Your goal: Give only the number of lines in the data that contain the word "Task".

START Supplied material

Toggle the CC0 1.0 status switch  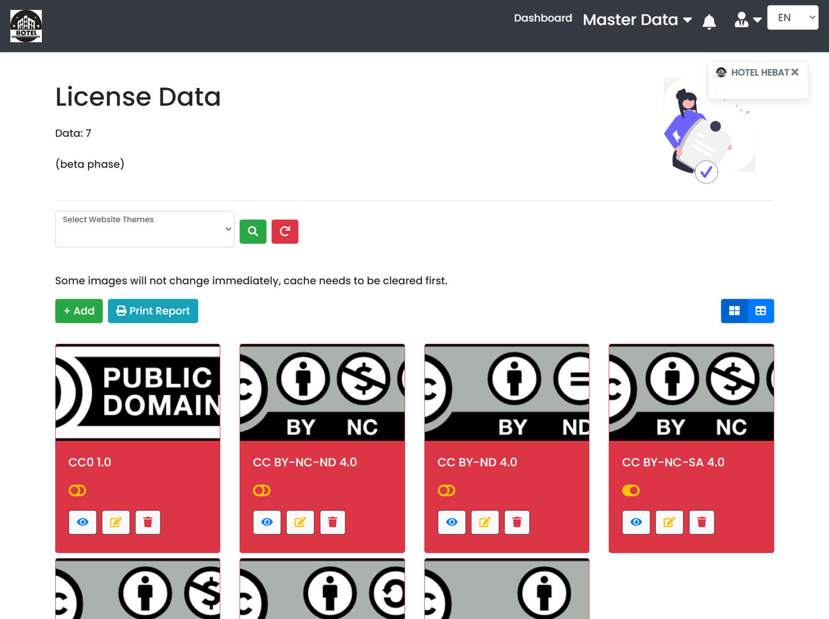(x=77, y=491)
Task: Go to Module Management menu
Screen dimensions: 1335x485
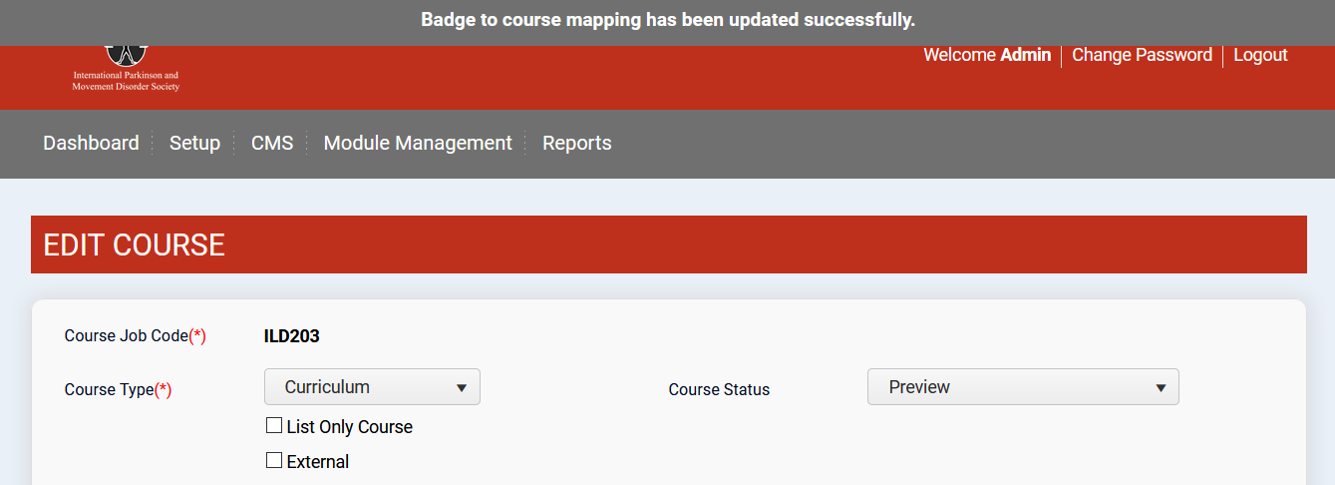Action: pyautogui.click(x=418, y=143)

END Supplied material
START Supplied material

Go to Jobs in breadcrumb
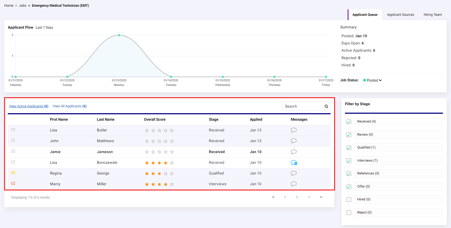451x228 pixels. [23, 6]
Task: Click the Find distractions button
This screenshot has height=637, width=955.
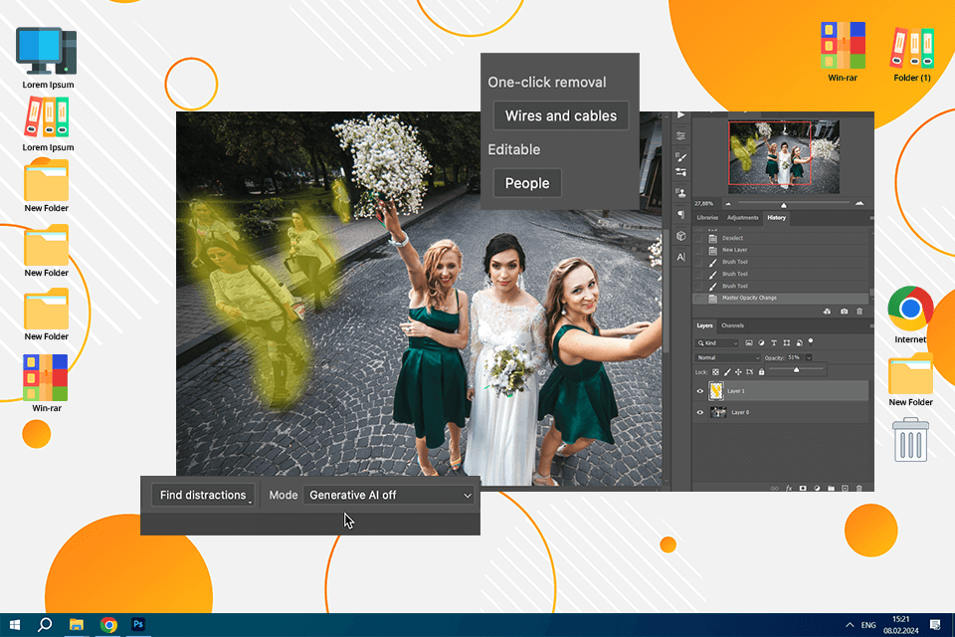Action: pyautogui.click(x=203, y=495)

END Supplied material

Response: 2